Singapore's government has said there is "no truth" to an assertion by Delhi's chief minister that a new variant of the coronavirus has been detected in the city state.
Delhi's chief minister Arvind Kejriwal had called for a halt to flights, saying a new "Singapore strain" was "extremely dangerous for children".
He added that it could result in a third wave of the infection in India.
Singapore's ministry of health has reacted strongly to the claims.
"The strain that is prevalent in many of the Covid-19 cases in recent weeks is the B.1.617.2 variant, which originated in India. Phylogenetic testing has shown this B.1.617.2 variant to be associated with several clusters in Singapore," Singapore's Ministry of Health said in a statement.
"There is no 'Singapore variant'."
Singapore's Foreign Minister Vivian Balakrishnan also tweeted, saying "politicians should stick to facts".
India's foreign minister S Jaishankar responded on Wednesday, saying Mr Kejriwal did not speak "for India".
Singapore has been battling a recent uptick in cases after months of no community spread, but experts like Gavin Smith, a viral evolutionary biologist at Duke-NUS Medical School in Singapore, told the BBC that he had not seen anything that indicates a new variant.
"It's not impossible but unlikely because Singapore doesn't have long chains of transmission or large community outbreaks," he said.
Experts in India agree that it is highly unlikely that a new strain of the virus has been detected in Singapore.
"It needs to be investigated through genome sequencing. But I doubt, the kind of transmission in Singapore, which is just a few cases, that is not enough to generate a new variant. The virus needs to multiply millions of times before it can become a new variant. It is unlikely to be a Singapore variant because new strains require sustained transmission," Dr Chandrakanth Lahariya, epidemiologist in public policy and health systems in India, told the BBC.
Like all viruses, the coronavirus keeps changing in small ways as it passes from one person to another.
The vast majority of these mutations are inconsequential and don't alter the way the virus behaves.
But some mutations trigger changes in the spike protein that the virus uses to latch on to and enter human cells - these variants could potentially be more infectious, cause more severe disease or evade vaccines - the highly infectious B.1.6172 first found in India being one of them.
Singapore's new outbreak has been linked to the variant which has now spread to at least 44 countries around the world.
The island nation has a comprehensive testing and contact tracing system. It declares which variant is found in positive cases most of the time.

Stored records
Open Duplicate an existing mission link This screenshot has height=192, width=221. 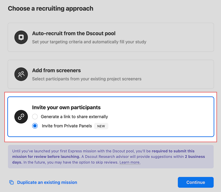click(47, 182)
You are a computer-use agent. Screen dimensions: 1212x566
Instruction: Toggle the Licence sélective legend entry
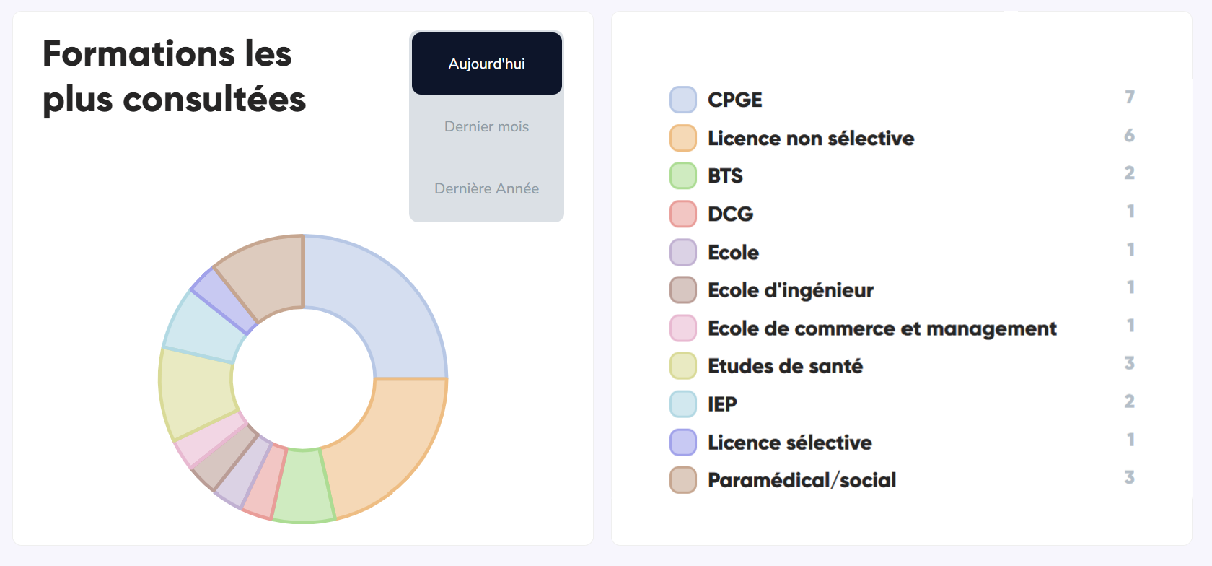pos(789,442)
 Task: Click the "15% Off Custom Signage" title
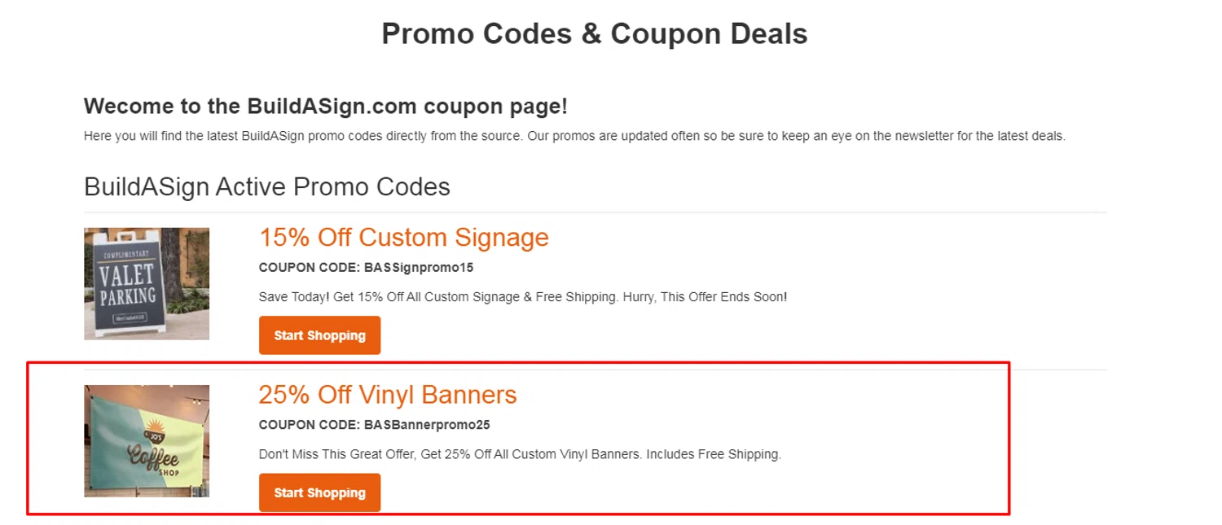tap(403, 238)
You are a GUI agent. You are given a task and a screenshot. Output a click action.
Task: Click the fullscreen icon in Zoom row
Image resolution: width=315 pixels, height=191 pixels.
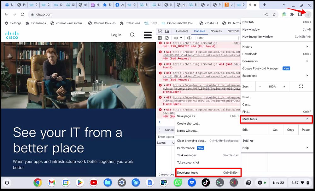pyautogui.click(x=301, y=87)
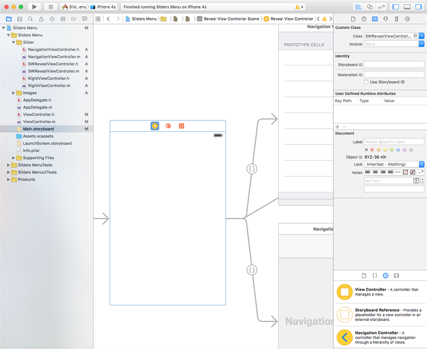The height and width of the screenshot is (349, 427).
Task: Open the Connections inspector arrow icon
Action: [407, 19]
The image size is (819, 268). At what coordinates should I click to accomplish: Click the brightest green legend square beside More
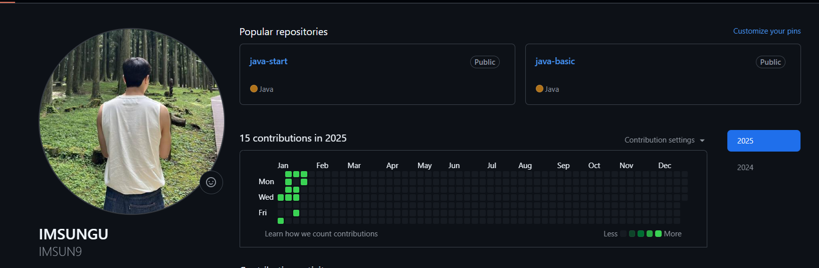click(658, 234)
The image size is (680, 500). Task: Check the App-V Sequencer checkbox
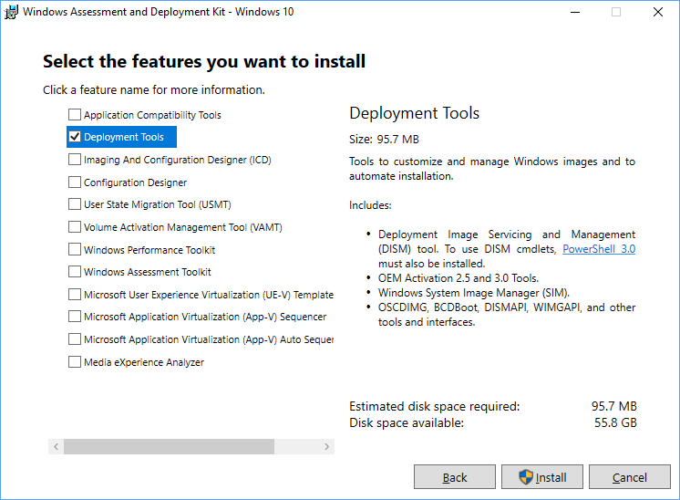pos(75,317)
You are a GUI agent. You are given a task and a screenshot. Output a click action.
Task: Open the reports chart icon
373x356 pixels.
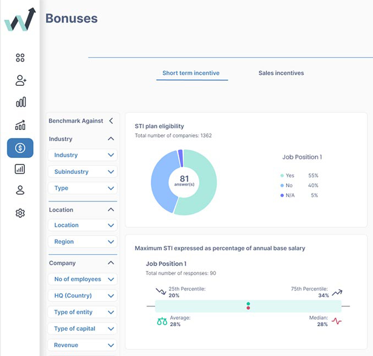[20, 169]
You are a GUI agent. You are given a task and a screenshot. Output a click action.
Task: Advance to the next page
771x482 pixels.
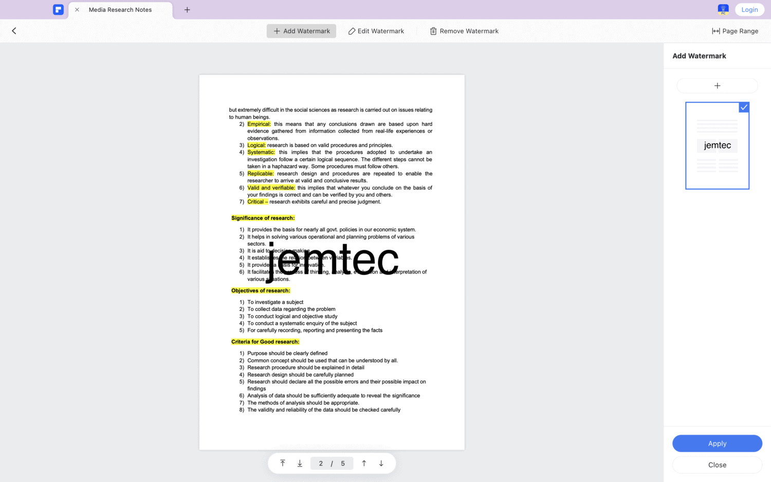381,463
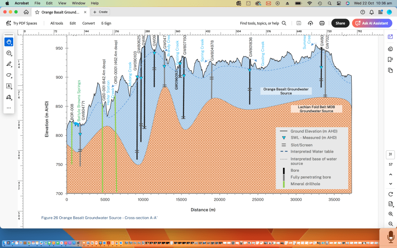Print the document using printer icon
The width and height of the screenshot is (397, 248).
322,23
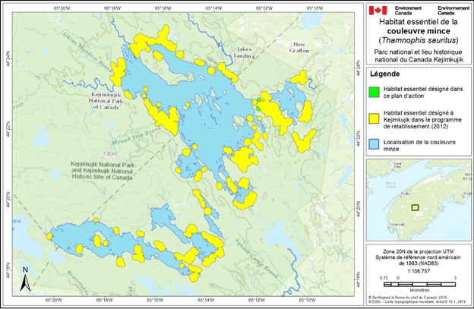
Task: Click the Légende heading
Action: point(385,76)
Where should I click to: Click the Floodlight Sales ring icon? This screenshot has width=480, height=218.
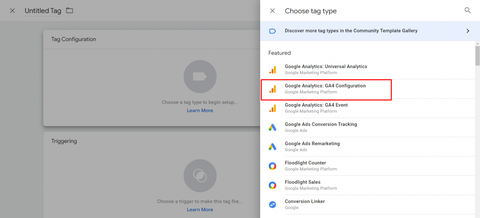(x=272, y=185)
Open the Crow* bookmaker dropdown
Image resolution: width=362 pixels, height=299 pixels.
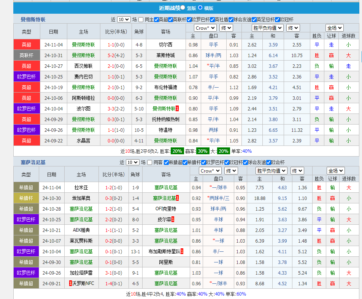point(205,27)
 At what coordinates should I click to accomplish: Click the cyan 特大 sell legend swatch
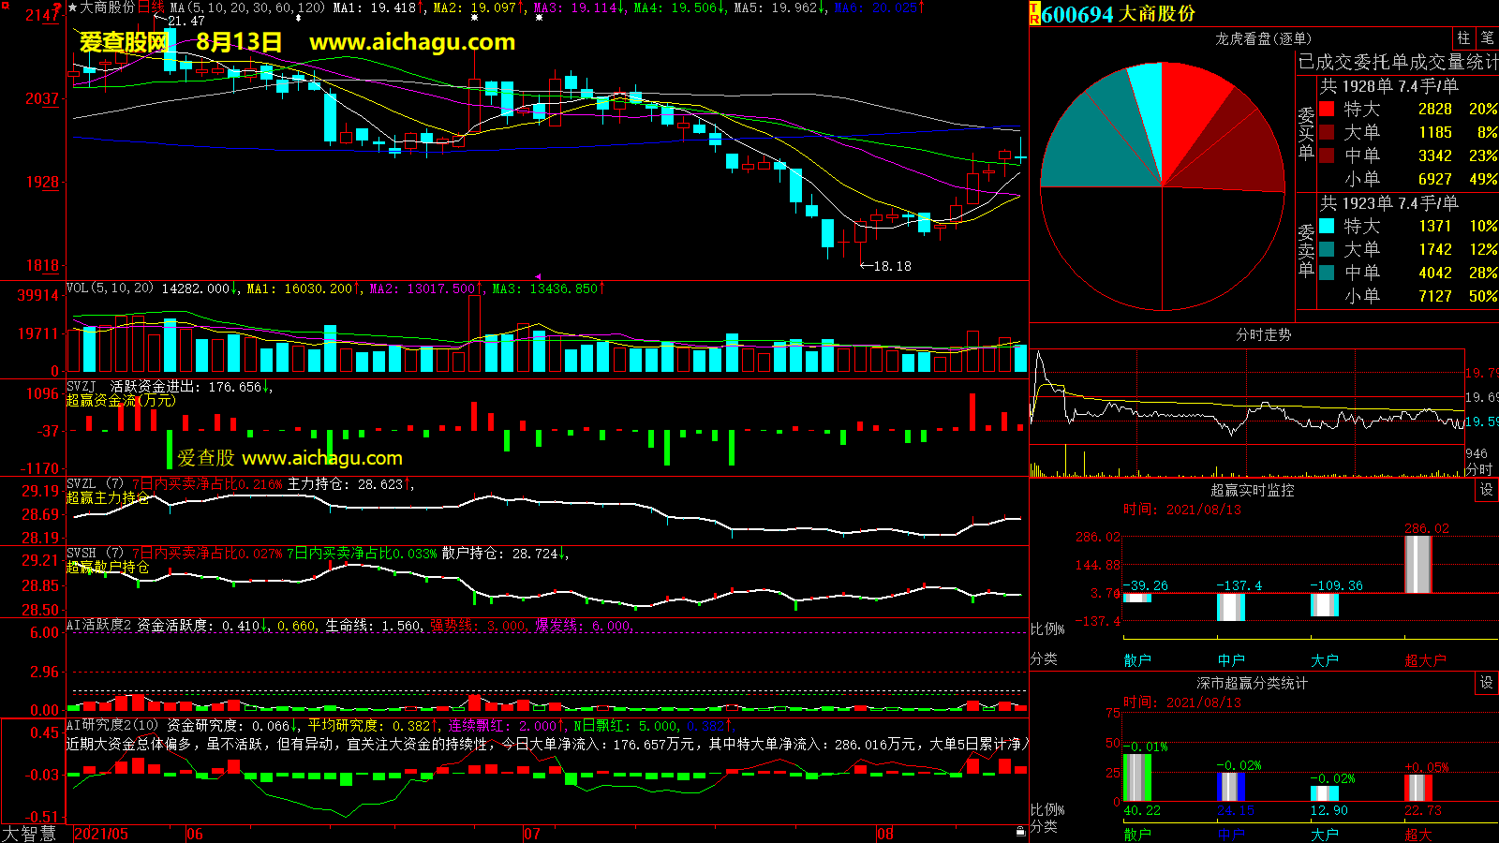pyautogui.click(x=1327, y=227)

◆ TASK INSTRUCTIONS ◆
**1.** Translate this sentence from the Singapore variant article into Spanish: "Singapore's ministry of health has reacted strongly to the claims."
**2.** Return the stretch of the Singapore variant article from "Singapore has been" through "detected in Singapore.", copied word for word.
The records are material separate from the Singapore variant article.

◆ SET OF ANSWERS ◆
**1.** El Ministerio de Salud de Singapur ha reaccionado con firmeza a las afirmaciones.

**2.**
Singapore has been battling a recent uptick in cases after months of no community spread, but experts like Gavin Smith, a viral evolutionary biologist at Duke-NUS Medical School in Singapore, told the BBC that he had not seen anything that indicates a new variant.
"It's not impossible but unlikely because Singapore doesn't have long chains of transmission or large community outbreaks," he said.
Experts in India agree that it is highly unlikely that a new strain of the virus has been detected in Singapore.